The Chair said recent district calculations show about $131,000 of additional cost over the next biennium and noted that roughly $52,000 would fall in the first year. He cautioned these are estimates: final audited property and state-aid numbers typically do not arrive until Dec. 1. "Until then, it's a best guesstimate," the Chair said when asked about worksheet accuracy, citing conversations with Don Flaherty, the county assessor, about commercial and residential valuation changes.
Participants discussed how local levies (the Chair referenced a 60-mill base and optional levies up to 70 mills) and other local receipts such as coal and oil-and-gas taxes feed into DPI calculations and can affect the district's total state aid. The Chair described how DPI subtracts certain local receipts from state payments and how legislatively imposed caps (noted as a 3% cap on levy increases) constrain the district's ability to raise revenue through local levies.
The Chair underscored the district's low reserve: budget documents show the district budgeted a carryover of about 10% of expenditures—below the industry-recommended 20%—which reduces the district's buffer against unexpected spending pressures.

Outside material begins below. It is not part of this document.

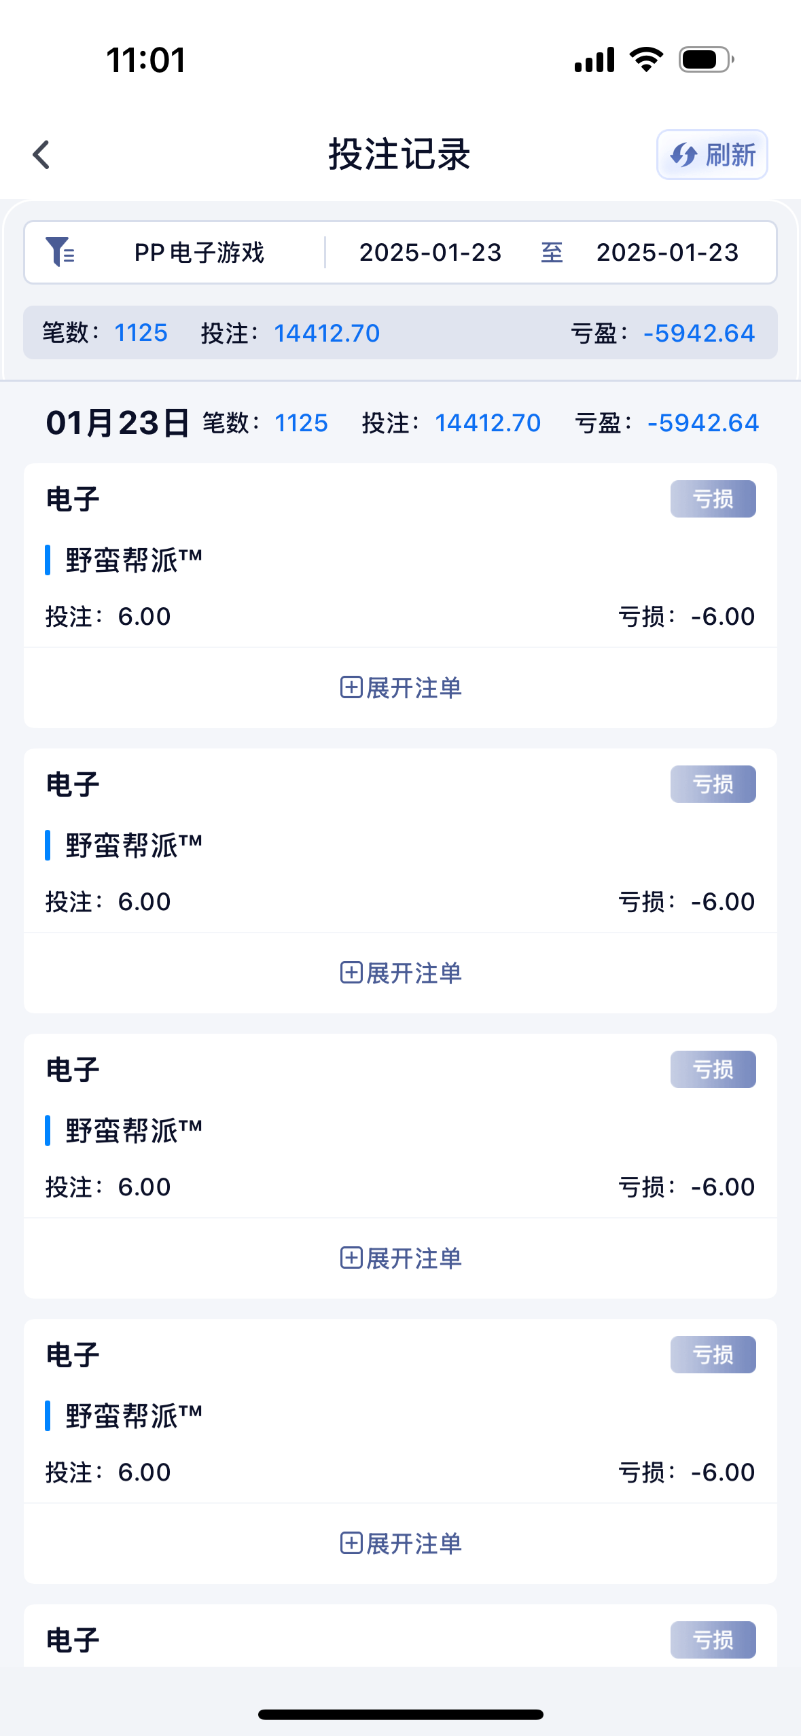This screenshot has height=1736, width=801.
Task: Click the refresh 刷新 button
Action: (712, 155)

The group recalled a prior large one-time outlay (a floor project) that temporarily increased carryover in one year; otherwise, reserves have declined.
Why it matters: Revenue projections, levy limits and carryover levels shape how much room the district has to meet compensation and benefits demands without deeper cuts or additional levy requests.
Next steps: Staff and negotiators will continue to refine property-tax and DPI funding estimates, and negotiators asked the district to provide updated numbers before the next meeting so parties can finalize compensation tradeoffs.